## Aim of the task
Put every line of the rows below into a JSON list of strings, one string per line, starting at the line that contains "Click the Tuner" and ending at the line that contains "point(210,261)". Include both of those lines and leave out any blank lines.

## The input
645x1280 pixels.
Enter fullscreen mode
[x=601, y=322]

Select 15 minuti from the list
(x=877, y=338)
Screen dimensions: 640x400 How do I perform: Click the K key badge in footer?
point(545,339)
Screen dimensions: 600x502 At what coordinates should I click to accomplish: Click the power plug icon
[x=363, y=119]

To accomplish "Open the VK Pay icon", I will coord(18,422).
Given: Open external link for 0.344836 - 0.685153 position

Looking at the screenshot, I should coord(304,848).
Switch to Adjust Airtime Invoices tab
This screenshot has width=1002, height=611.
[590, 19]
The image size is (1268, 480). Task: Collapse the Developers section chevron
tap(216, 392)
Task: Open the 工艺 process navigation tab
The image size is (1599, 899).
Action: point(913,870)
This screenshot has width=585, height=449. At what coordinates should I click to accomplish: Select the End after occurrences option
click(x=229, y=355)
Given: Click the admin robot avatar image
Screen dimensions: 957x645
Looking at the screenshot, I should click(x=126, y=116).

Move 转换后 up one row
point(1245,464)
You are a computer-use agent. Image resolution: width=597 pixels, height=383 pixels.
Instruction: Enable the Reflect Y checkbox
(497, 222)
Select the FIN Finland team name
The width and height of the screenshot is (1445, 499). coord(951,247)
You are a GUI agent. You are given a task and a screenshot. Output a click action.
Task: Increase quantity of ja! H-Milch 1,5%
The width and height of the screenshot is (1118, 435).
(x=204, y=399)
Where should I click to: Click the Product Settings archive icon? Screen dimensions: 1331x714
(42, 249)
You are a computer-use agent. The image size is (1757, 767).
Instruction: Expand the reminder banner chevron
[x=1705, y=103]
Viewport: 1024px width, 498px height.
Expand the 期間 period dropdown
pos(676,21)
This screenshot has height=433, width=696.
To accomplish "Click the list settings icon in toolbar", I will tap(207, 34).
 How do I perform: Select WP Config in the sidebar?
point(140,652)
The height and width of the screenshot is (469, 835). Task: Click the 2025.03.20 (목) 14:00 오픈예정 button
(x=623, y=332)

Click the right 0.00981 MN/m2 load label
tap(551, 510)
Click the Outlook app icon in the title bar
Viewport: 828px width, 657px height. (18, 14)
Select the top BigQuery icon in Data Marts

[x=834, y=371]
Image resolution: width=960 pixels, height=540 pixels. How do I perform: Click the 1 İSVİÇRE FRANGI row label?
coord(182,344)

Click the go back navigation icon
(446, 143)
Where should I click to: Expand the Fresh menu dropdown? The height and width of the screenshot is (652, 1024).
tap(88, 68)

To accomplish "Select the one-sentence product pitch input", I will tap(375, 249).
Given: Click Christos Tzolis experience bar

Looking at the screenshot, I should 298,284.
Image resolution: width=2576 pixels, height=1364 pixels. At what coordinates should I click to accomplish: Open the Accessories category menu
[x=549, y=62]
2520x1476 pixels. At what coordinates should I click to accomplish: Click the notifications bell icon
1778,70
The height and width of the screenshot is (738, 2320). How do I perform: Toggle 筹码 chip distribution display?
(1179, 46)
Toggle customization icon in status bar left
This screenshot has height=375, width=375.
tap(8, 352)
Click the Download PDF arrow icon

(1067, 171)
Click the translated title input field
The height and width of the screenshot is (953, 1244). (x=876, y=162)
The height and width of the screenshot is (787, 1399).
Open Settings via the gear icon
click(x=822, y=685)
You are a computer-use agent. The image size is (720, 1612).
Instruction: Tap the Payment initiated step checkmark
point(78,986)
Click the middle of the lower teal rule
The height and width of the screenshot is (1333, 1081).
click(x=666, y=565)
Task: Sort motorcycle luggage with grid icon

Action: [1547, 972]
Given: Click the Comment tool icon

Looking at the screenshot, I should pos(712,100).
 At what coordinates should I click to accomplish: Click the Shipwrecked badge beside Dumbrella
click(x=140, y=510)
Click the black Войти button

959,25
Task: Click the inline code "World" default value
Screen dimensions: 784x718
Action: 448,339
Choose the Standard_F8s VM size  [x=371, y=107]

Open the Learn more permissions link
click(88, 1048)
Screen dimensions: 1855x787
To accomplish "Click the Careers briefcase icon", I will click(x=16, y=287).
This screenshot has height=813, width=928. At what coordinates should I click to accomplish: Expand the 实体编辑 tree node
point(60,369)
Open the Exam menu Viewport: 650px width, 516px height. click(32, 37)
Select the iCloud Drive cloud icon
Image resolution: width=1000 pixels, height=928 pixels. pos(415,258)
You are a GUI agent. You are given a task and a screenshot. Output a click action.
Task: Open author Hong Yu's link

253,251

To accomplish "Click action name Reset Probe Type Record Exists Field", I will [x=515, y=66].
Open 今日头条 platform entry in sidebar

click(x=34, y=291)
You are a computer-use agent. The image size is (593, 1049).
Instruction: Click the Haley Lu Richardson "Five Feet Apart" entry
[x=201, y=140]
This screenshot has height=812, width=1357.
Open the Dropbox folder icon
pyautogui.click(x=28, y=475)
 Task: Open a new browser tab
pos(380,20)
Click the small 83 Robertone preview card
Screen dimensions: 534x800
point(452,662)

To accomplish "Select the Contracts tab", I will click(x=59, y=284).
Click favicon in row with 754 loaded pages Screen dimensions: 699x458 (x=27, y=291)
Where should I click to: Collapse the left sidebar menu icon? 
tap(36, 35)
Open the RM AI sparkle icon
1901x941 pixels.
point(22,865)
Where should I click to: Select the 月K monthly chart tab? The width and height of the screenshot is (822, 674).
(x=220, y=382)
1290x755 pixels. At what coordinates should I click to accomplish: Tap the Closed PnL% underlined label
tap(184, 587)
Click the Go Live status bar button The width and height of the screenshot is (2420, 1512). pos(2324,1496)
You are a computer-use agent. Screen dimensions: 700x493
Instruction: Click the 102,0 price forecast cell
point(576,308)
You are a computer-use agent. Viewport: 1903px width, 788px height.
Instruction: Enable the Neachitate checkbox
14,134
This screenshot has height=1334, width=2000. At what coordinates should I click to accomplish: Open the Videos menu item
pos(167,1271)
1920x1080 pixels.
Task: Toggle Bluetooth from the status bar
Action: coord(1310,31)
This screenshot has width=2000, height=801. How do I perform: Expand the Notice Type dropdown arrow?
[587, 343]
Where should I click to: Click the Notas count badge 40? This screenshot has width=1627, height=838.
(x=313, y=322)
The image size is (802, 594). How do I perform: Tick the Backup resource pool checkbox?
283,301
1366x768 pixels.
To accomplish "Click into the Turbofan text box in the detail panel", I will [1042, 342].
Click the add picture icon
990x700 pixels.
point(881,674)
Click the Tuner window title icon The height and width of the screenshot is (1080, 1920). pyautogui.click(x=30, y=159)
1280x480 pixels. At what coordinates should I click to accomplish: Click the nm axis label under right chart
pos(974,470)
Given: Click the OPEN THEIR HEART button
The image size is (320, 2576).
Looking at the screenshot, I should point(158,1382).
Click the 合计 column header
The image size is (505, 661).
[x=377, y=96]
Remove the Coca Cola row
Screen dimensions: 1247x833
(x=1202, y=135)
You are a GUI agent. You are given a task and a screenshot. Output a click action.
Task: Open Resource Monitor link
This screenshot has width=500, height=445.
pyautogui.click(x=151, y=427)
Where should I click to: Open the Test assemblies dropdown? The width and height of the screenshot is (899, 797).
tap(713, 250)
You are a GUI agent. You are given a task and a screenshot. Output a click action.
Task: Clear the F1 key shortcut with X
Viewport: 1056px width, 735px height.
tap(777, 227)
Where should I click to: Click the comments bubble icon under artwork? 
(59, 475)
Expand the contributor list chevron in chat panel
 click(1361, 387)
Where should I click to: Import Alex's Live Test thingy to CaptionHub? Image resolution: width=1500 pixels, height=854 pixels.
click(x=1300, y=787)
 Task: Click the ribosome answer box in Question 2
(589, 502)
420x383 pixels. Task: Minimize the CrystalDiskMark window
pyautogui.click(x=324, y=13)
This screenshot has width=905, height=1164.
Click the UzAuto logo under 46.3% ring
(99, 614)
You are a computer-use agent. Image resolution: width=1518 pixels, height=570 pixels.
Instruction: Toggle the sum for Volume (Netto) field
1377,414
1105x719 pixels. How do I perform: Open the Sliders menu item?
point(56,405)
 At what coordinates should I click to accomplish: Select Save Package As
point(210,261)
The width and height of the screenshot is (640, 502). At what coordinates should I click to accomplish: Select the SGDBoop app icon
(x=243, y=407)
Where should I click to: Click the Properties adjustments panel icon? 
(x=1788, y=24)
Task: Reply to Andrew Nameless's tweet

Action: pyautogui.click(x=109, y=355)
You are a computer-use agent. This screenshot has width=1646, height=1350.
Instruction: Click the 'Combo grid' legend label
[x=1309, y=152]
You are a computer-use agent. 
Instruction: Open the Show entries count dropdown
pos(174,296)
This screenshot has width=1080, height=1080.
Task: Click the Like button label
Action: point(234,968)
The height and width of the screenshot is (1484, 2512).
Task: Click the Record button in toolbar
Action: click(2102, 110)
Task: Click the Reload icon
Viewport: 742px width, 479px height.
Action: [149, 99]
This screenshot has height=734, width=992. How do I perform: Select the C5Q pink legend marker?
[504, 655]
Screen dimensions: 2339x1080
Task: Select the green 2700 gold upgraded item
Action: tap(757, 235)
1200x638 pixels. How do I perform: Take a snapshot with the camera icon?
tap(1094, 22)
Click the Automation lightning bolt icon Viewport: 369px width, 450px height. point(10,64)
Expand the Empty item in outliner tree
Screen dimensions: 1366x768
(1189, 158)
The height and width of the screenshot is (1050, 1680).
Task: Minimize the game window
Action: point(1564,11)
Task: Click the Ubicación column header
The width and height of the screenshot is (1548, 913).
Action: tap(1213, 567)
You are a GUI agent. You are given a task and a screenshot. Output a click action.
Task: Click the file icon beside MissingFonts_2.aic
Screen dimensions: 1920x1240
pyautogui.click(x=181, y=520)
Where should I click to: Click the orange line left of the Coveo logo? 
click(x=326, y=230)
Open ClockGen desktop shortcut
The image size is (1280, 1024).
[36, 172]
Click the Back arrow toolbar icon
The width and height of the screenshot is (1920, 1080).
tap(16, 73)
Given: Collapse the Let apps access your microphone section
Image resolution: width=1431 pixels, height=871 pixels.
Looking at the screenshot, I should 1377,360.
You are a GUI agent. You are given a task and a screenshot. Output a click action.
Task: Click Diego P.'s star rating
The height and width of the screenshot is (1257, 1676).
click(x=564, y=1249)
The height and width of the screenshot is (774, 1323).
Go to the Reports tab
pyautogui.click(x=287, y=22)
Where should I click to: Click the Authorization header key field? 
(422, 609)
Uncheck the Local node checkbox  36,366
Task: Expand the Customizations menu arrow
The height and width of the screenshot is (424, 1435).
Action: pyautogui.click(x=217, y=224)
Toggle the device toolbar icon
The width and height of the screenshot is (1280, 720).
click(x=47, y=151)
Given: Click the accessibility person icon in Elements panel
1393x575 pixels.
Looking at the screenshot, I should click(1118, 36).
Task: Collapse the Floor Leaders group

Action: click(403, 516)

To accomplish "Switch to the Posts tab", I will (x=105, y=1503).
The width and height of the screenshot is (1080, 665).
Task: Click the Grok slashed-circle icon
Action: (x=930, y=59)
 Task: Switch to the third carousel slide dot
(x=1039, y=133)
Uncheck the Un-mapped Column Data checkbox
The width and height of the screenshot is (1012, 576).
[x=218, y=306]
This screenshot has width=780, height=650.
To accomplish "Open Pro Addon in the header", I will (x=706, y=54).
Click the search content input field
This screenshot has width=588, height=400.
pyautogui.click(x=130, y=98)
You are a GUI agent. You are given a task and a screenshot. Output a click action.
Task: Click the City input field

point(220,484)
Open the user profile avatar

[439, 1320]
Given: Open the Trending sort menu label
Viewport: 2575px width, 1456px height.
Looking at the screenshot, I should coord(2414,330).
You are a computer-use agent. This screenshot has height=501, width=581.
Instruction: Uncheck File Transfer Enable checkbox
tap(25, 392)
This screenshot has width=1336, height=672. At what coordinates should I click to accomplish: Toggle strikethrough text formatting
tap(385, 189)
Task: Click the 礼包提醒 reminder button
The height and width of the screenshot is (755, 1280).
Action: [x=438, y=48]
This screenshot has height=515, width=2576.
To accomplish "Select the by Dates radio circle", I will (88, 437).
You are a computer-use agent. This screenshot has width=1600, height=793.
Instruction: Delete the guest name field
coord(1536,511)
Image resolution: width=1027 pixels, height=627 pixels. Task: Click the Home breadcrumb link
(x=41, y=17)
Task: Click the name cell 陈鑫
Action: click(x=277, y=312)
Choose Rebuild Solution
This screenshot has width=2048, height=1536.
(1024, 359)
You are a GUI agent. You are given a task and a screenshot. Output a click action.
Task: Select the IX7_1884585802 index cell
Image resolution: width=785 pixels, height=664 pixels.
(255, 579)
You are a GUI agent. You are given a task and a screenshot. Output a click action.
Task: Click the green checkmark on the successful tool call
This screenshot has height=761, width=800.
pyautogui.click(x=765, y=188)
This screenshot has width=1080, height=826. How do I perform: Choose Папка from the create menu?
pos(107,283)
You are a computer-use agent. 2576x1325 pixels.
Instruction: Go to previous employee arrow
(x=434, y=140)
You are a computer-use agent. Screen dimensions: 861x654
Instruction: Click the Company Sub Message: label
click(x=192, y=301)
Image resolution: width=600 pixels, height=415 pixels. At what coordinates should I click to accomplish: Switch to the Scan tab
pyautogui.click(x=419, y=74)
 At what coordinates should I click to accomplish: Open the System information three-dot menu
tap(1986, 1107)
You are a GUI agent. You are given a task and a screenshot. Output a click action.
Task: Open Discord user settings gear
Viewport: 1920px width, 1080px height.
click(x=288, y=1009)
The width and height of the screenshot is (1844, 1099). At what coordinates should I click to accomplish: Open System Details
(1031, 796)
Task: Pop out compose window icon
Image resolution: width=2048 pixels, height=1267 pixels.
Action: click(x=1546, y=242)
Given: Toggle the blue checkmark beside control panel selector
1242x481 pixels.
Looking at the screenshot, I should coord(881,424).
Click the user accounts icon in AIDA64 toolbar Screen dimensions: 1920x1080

## Task output
[
  "Click the Tuner window title icon The height and width of the screenshot is (1080, 1920). pyautogui.click(x=30, y=159)",
  "1280x480 pixels. At what coordinates should I click to accomplish: Click the nm axis label under right chart",
  "pos(974,470)",
  "Given: Click the OPEN THEIR HEART button",
  "The image size is (320, 2576).",
  "Looking at the screenshot, I should point(158,1382).",
  "Click the 合计 column header",
  "The image size is (505, 661).",
  "[x=377, y=96]",
  "Remove the Coca Cola row",
  "Screen dimensions: 1247x833",
  "(x=1202, y=135)",
  "You are a GUI agent. You are given a task and a screenshot. Output a click action.",
  "Task: Open Resource Monitor link",
  "This screenshot has width=500, height=445.",
  "pyautogui.click(x=151, y=427)",
  "Where should I click to: Open the Test assemblies dropdown? The width and height of the screenshot is (899, 797).",
  "tap(713, 250)",
  "You are a GUI agent. You are given a task and a screenshot. Output a click action.",
  "Task: Clear the F1 key shortcut with X",
  "Viewport: 1056px width, 735px height.",
  "tap(777, 227)",
  "Where should I click to: Click the comments bubble icon under artwork? ",
  "(59, 475)",
  "Expand the contributor list chevron in chat panel",
  " click(1361, 387)",
  "Where should I click to: Import Alex's Live Test thingy to CaptionHub? Image resolution: width=1500 pixels, height=854 pixels.",
  "click(x=1300, y=787)",
  " Task: Click the ribosome answer box in Question 2",
  "(589, 502)",
  "420x383 pixels. Task: Minimize the CrystalDiskMark window",
  "pyautogui.click(x=324, y=13)",
  "This screenshot has width=905, height=1164.",
  "Click the UzAuto logo under 46.3% ring",
  "(99, 614)",
  "You are a computer-use agent. Image resolution: width=1518 pixels, height=570 pixels.",
  "Instruction: Toggle the sum for Volume (Netto) field",
  "1377,414",
  "1105x719 pixels. How do I perform: Open the Sliders menu item?",
  "point(56,405)",
  " At what coordinates should I click to accomplish: Select Save Package As",
  "point(210,261)"
]